== DATA RECORDS ==
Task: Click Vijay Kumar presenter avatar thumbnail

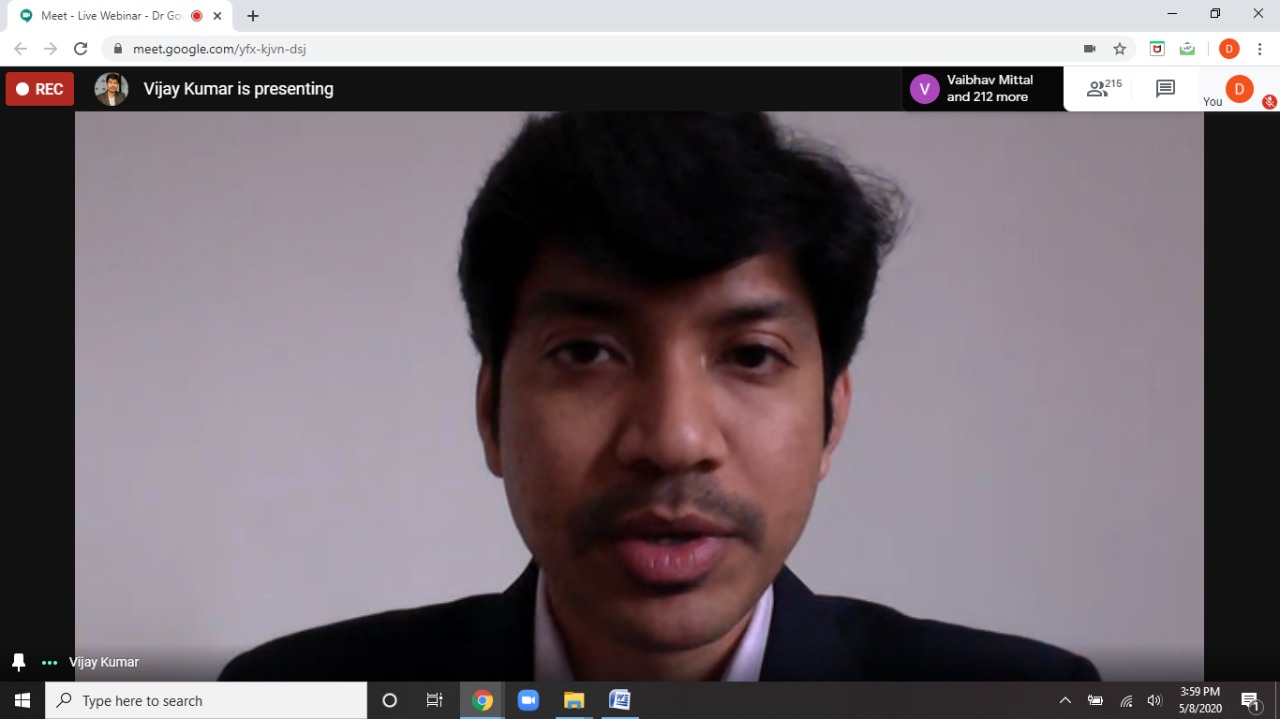Action: click(111, 89)
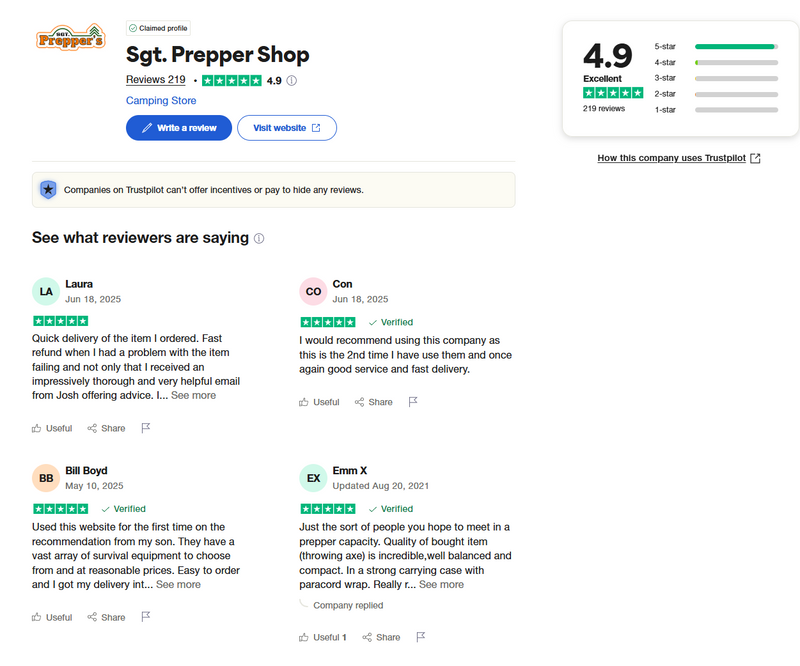Click the Visit website button
The image size is (800, 666).
[287, 128]
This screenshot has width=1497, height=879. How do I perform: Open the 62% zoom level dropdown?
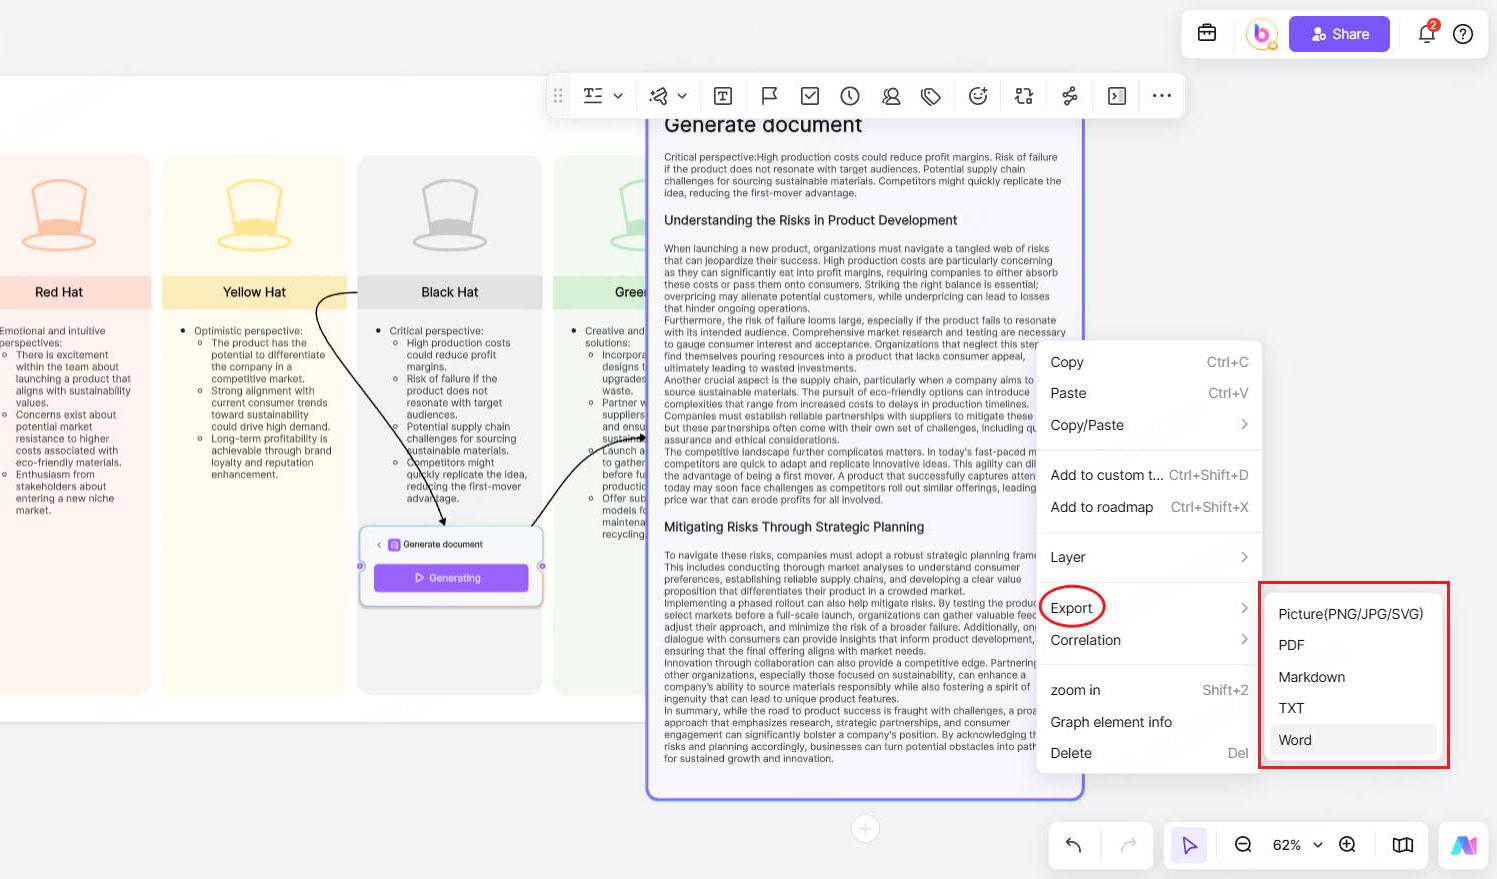(x=1297, y=845)
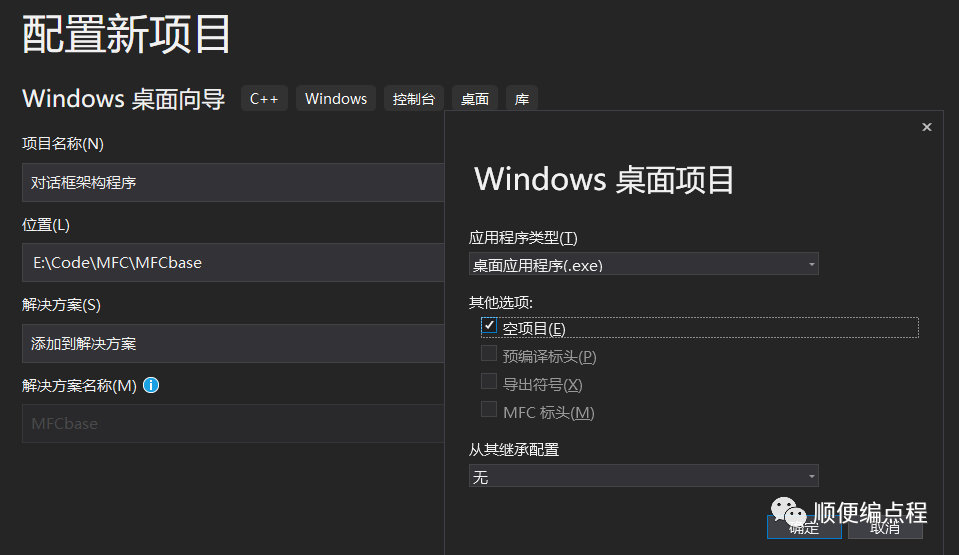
===
WORK REQUEST:
Output exactly, and with no pictures, the lines from the line that holds "This screenshot has" through the last line of the listing above.

EXPECTED ANSWER:
This screenshot has width=1497, height=879. How do I perform: Open the 62% zoom level dropdown?
(x=1297, y=845)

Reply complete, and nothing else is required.